WRITTEN TASK -> Copy the thread about the mistaken $10.5 million transfer from "Did he earn" up to and including "and arrested them.", and switch "spending spree" to "shopping spree".

Posted on 12/04/2022 12:04:09 AM PST by zeestephen
The exchange mistakenly transferred $10.5 million, rather than $100, to Thevamanogari Manivel's account in May 2021 after entering the wrong figure in the payment field...Manivel, 40, was apprehended at Melbourne airport carrying a large amount of cash and luggage, and a one-way ticket to Malaysia...
(Excerpt) Read more at msn.com ...
Play dumb for a year. If they don’t catch their mistake, your home free.
FYI
Does this person have a middle name? Probably Gobhfdsdfghhyrfvjoo.
It’s stealing. No way around that.
If he had given it to the DNC he would have been praised on national television.
I disagree about calling it outright theft. The guy requested money, they sent him money. Morally lacking, yes. An honest person would have contacted Crypto.inc and arranged a correction. But it is said that everyone’s honesty has a price. I suspect that $10MM would blow right by many folks honesty threshold.
I would have immediately deposited the money in a high-yield instrument and waited for Crypto to ask for their money back. Then argue with them for as long as I could before initiating the transfer for the original deposit amount. In the meantime I would be earning about $1,400 per day interest.
Nothing dishonest abut that at all.
It is always the fault of the citizen...never the fault of the institution.
If I left a bag of cash on someone’s door step, would that person be charged with a crime for stealing my money? You know they would not be.
You’ll need my address.
I disagree.
Did he earn the money? No.
If it wasn’t an outright gift, it was theft, pure and simple.
AFA your point on earning interest on $10M before whomever it was that sent the $ in the first place attempts to get it back, well, that’s between you and God.
Cheers, ‘Pod
Yeah you see stories like this, couple months ago a bank made an error and deposited 250k in some couple’s account and they instead of letting the bank know went on a spending spree till the bank figured out the mistake and arrested them.

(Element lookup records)
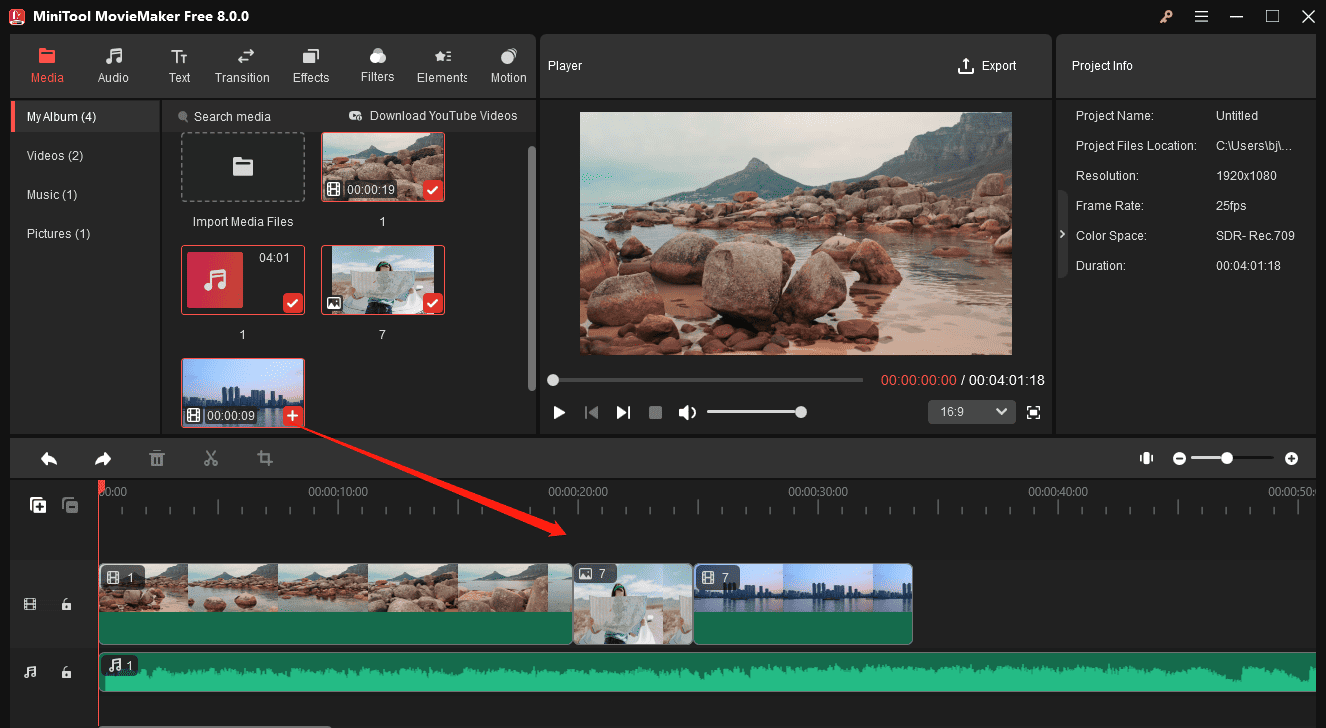Lock the video track
Viewport: 1326px width, 728px height.
point(66,604)
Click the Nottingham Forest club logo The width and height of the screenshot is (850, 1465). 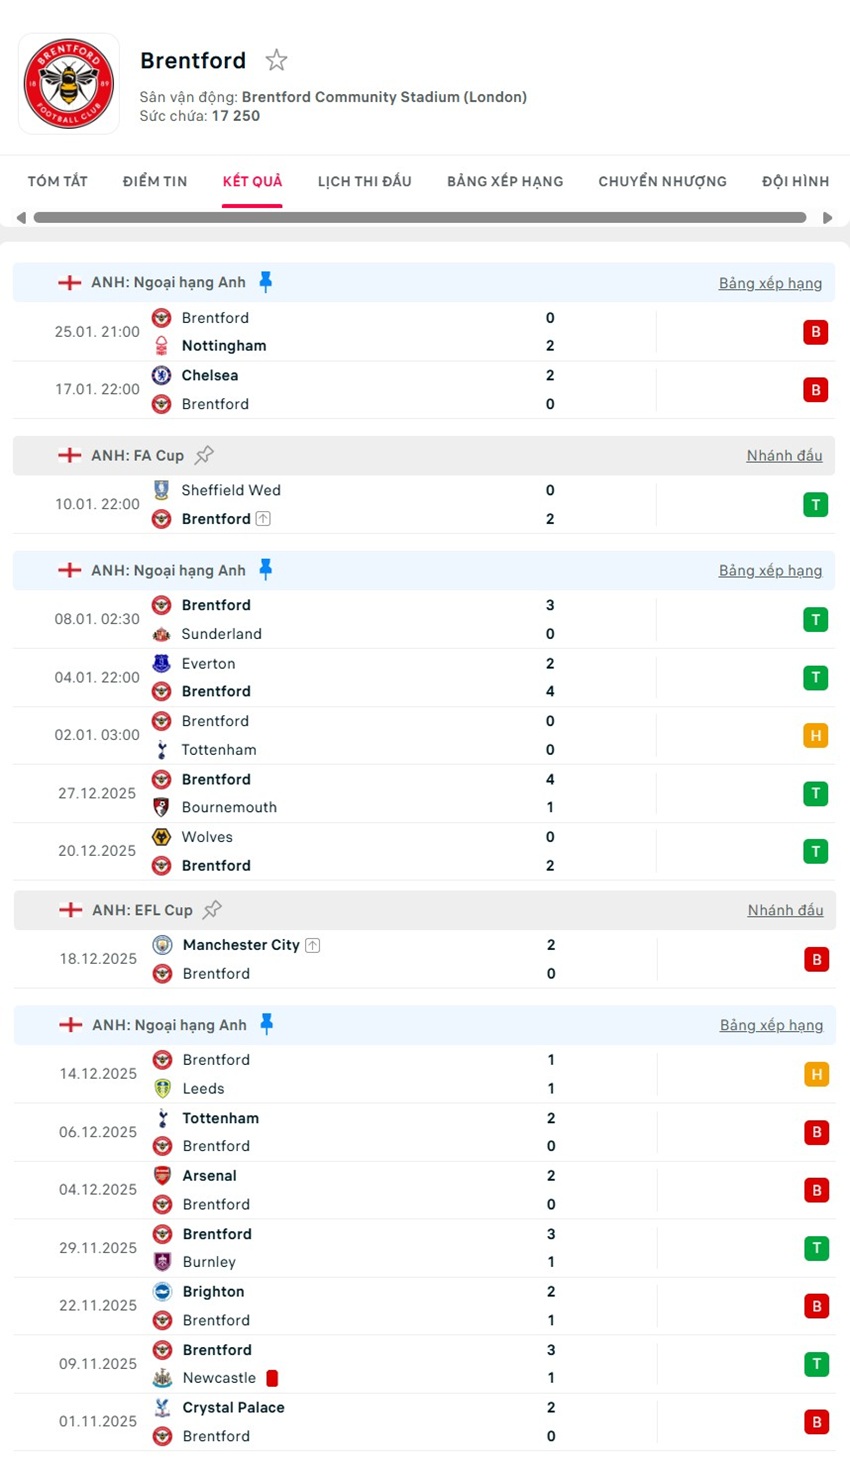tap(162, 345)
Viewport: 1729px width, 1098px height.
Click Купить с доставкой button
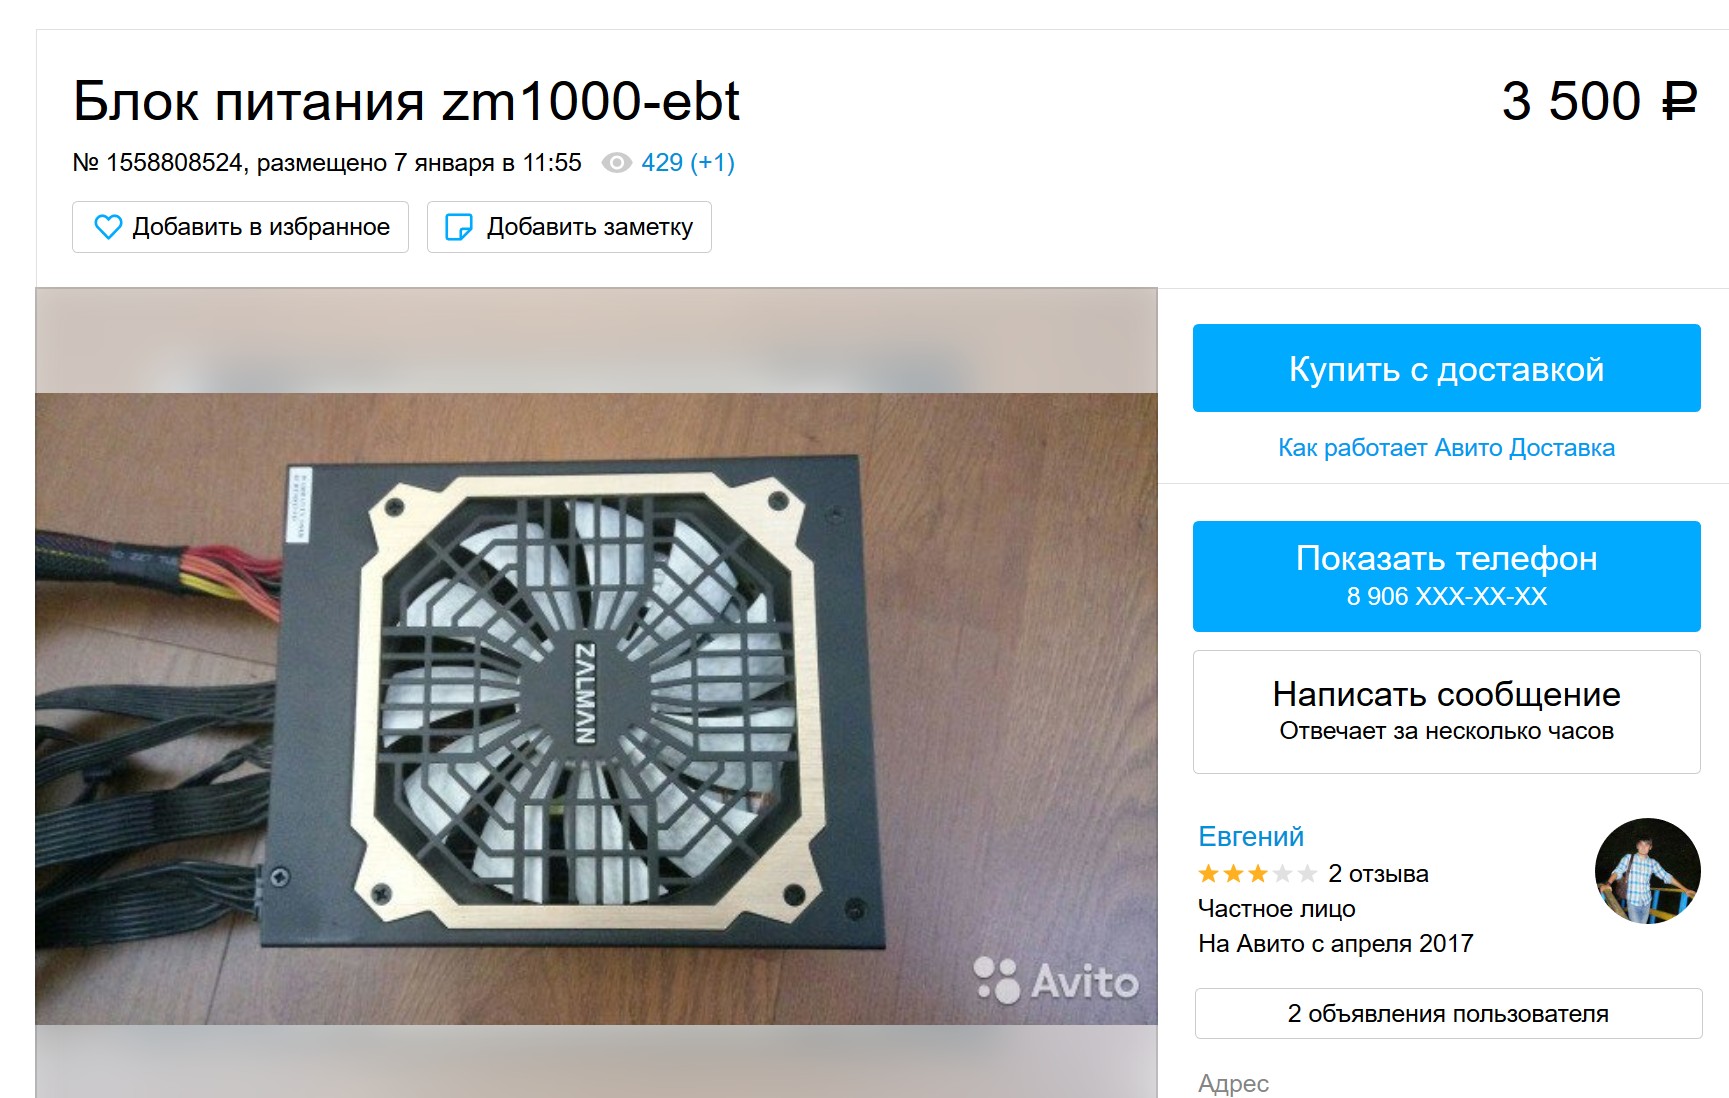(1446, 368)
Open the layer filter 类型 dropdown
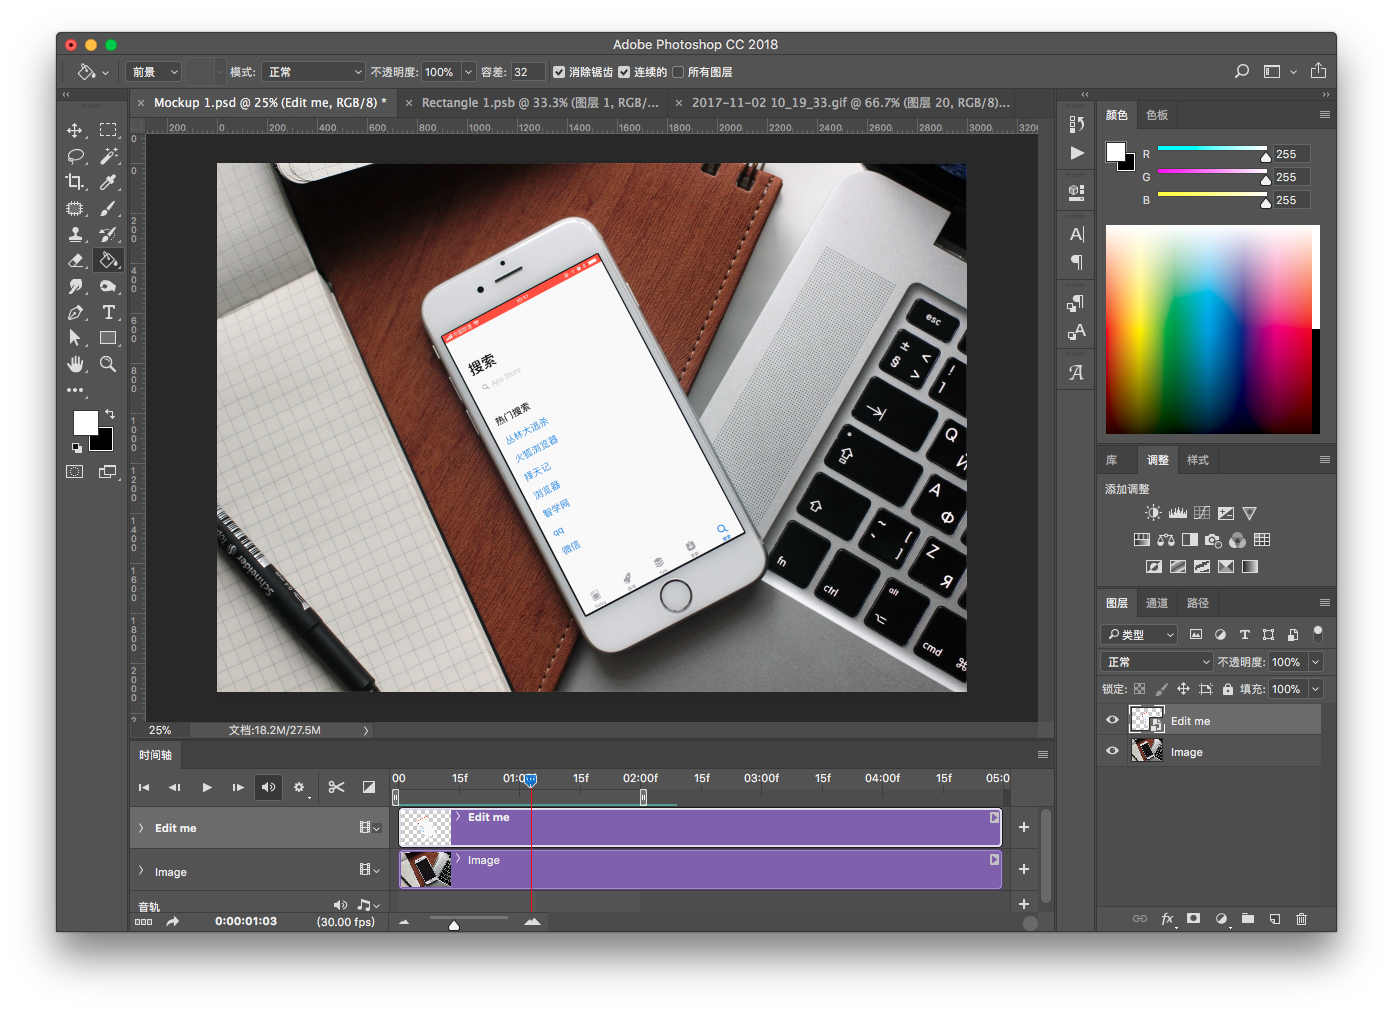1393x1012 pixels. [1140, 635]
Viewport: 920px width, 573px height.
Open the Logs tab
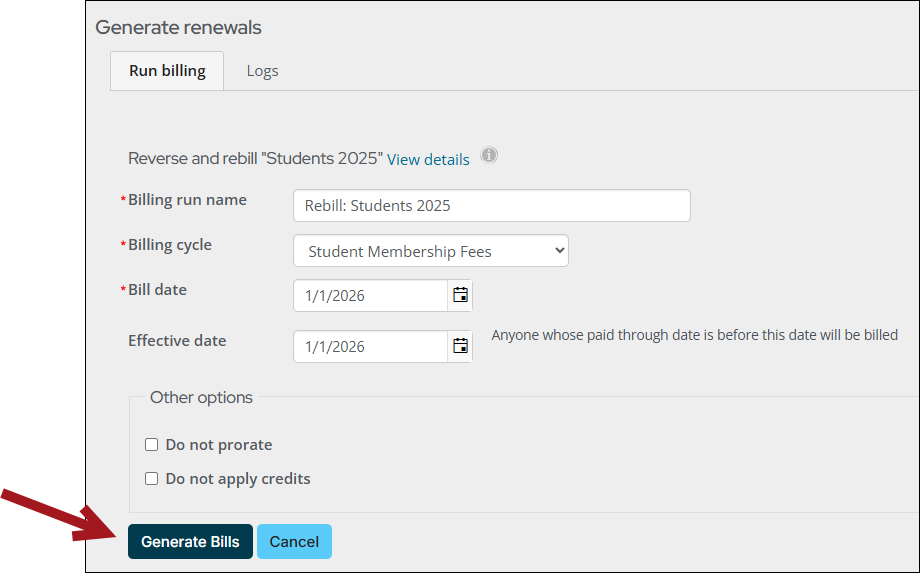262,71
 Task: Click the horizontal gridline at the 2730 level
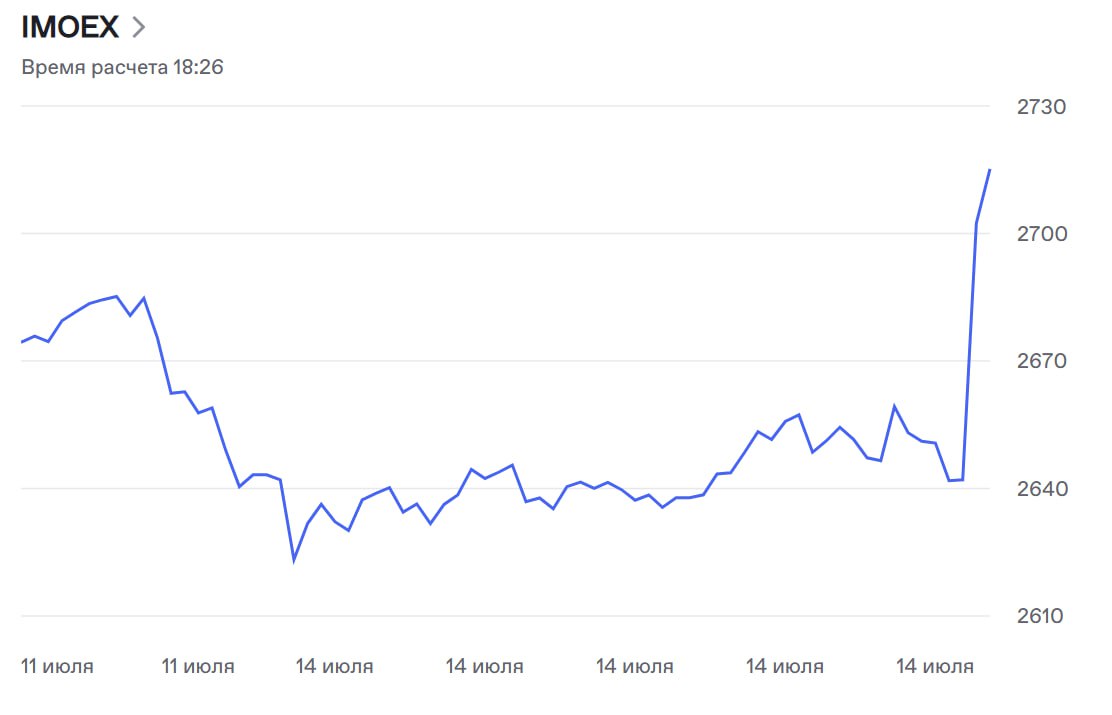point(500,107)
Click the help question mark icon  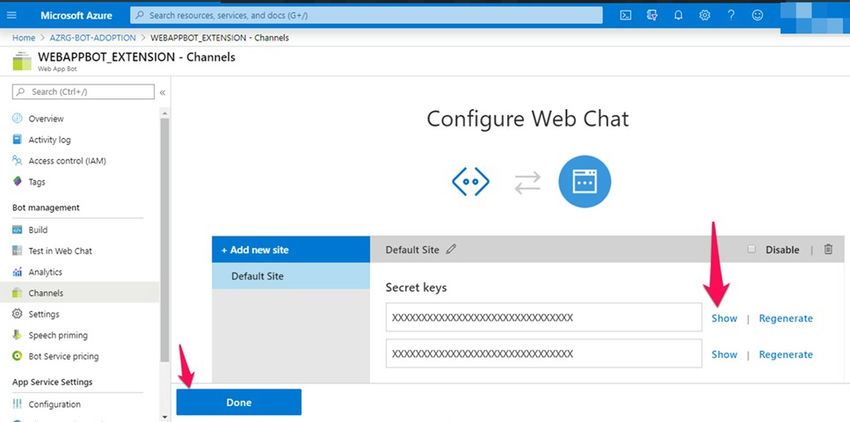(x=731, y=15)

OUTPUT BELOW ->
Did he earn the money? No.
If it wasn’t an outright gift, it was theft, pure and simple.
AFA your point on earning interest on $10M before whomever it was that sent the $ in the first place attempts to get it back, well, that’s between you and God.
Cheers, ‘Pod
Yeah you see stories like this, couple months ago a bank made an error and deposited 250k in some couple’s account and they instead of letting the bank know went on a shopping spree till the bank figured out the mistake and arrested them.